## TEXT
╭──

Mascara and Heartbreaks

 

When the bonds get cut we bleed sometimes, we shed a few tears sometimes even have a session of sad song playing to cheer us up. Not sure how that works but when you understand the lyrics, you don’t feel as alone as before. There is something a bit like an afterlife in the aftermath of rubble of what once was and now is not. It is in the knowing for sure that you can’t have what you had, the ripping at the seams. The way sleeves are detached and left hanging on a bare thread before the final snip, the separation. The pain.

 

Such is life. Our worlds are different though it seems we spin on the same axis. We intertwine webs and learn how to not get caught in other people’s webs but sometimes, we catch feelings and lose balance. We step where we should not, get trapped in other worlds, sometimes we escape with no cuts or bruises, other times we wait for days before we are saved from ourselves and our worst fears. For some of us, things like unrequited love are Achilles we avoid with passion that we can drown in if we don’t watch the tide. 

 

Make sense?

My friend called me and told me of how she had been kicked out of a friendship. No warning signs, no breakdowns just an instant shut down. Out of business, have your bags packed and out of here before I get back type situation. Though they were not dating. A valued friendship can make you feel like you have just been dumped when someone decides to say

I just cant deal with this friendship anymore.”

 

We are not at liberty to say stay.it would be selfish. even though we want these kind of things.  We can only express the shock and sadness and perhaps anger, especially when we don’t even understand where the decision came from. I guess we could ask for more time, but with low expectations and the knowing that comes with reality and gut feelings. Then we begin the process of unlearning and re-learning. We move on. We let go and breath.

This, is what I got from her story.

The lashes, the tiny strands of hope I have left, the places where my teardrops would have gathered if I ever decided to let them fall. My hand almost trembles as I hold the round mirror that fits easily into my palm. Trying to find the answers, looking for missed places I can run my brush along. The lashes that still stand naked awaiting black dresses and curling irons. It’s all about precision.. too much would smudge, too little would not make much of a difference. This is me trying to find out what happened to make you tick. To finally push me of the edge we both climbed from. Not trying to dig to deep but the unanswered questions keep digging holes in the parts of my mind I didn’t quite know I have. It’s weird.

╰──

## REQUIRED ACTION A
In the heartbreak essay, what did the writer's friend say had happened to her?
## REQUIRED ACTION B
Write the next part of the heartbreak essay, picking up right after its last sentence.
The listing is separate material with no connection to the heartbreak essay.

## DATASET EXTRACT
╭──

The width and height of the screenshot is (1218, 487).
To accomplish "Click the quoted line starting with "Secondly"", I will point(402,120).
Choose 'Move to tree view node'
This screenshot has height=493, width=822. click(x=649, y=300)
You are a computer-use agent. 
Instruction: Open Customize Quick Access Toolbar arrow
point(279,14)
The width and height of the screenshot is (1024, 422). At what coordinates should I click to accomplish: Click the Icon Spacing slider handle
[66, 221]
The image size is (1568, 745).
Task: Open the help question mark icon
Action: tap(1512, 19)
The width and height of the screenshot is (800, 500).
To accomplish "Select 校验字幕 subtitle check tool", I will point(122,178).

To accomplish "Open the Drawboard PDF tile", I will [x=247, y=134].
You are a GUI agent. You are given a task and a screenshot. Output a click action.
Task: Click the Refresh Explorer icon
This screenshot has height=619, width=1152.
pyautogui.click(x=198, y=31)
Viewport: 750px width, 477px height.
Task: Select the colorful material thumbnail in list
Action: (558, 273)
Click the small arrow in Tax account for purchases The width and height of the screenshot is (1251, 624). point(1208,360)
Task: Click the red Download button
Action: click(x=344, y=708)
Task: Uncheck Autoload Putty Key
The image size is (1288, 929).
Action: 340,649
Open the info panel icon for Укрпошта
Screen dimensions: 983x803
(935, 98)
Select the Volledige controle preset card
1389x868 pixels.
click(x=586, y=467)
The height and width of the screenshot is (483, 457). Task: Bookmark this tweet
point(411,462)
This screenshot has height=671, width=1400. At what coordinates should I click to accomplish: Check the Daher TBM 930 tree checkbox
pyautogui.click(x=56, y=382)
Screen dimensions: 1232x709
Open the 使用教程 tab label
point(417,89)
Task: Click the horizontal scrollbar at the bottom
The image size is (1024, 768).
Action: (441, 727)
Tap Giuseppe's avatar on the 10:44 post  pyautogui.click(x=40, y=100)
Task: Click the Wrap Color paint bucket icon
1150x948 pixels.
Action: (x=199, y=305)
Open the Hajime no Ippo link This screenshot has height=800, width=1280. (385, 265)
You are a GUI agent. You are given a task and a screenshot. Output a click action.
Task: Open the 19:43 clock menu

╰──

## WRITTEN RESPONSE A
She had been kicked out of a friendship with no warning signs.

## WRITTEN RESPONSE B
My heart still beats in shock, filled with weird feelings and wall papers of puzzles of where I went wrong. Was it even me? I could easily blame you for leaving but iti’s done, it wont change much, wont even make me feel better, but this mascara, does make me feel a bit better… maybe if I dolled myself up, I can tell myself im ok, that the fountain from my heart wont reach my eyes no matter how high it keeps aiming.

Mascara. Your brush. Your liquidness. Your black skinded-ness. Take me back to my zone. Taint my feelings with blots to mask all the sadness I feel. Hide the pain under your dark tones then slowly begin to erase the memory of it , just so I can come back into me and when I do, I’ll wipe you gently from my lashes and along with you the memory of anything that happened before you. Be my friend. Let your even strokes even out my uneven heart. Maybe this is too much to ask you of but keep me clad in your arms, wrap me, tight. I don’t want to have to show the real me today.

Make up, surgery, masks, reasons, answers to questions posed to a reflection, a broken mirror. If this is what it feels like to want without wanting in it’s truest form, then let this be it. I do not seek to be scarred by words but sometimes, they etch themselves onto my forehead. I see them all the time. Let me just hide them today.

There is something a bit like an afterlife in the aftermath of debris of what once was and now is not. It is in the knowing for sure that you can’t have what you once had, the makeup fades and the true you is exposed. The way sleeves are detached and left hanging on a bare thread before the final snip, the separation. The pain. The reality as the truth sinks deeper and deeper into the parts of you that did not know but now they are aware. The shock quiets down and you know.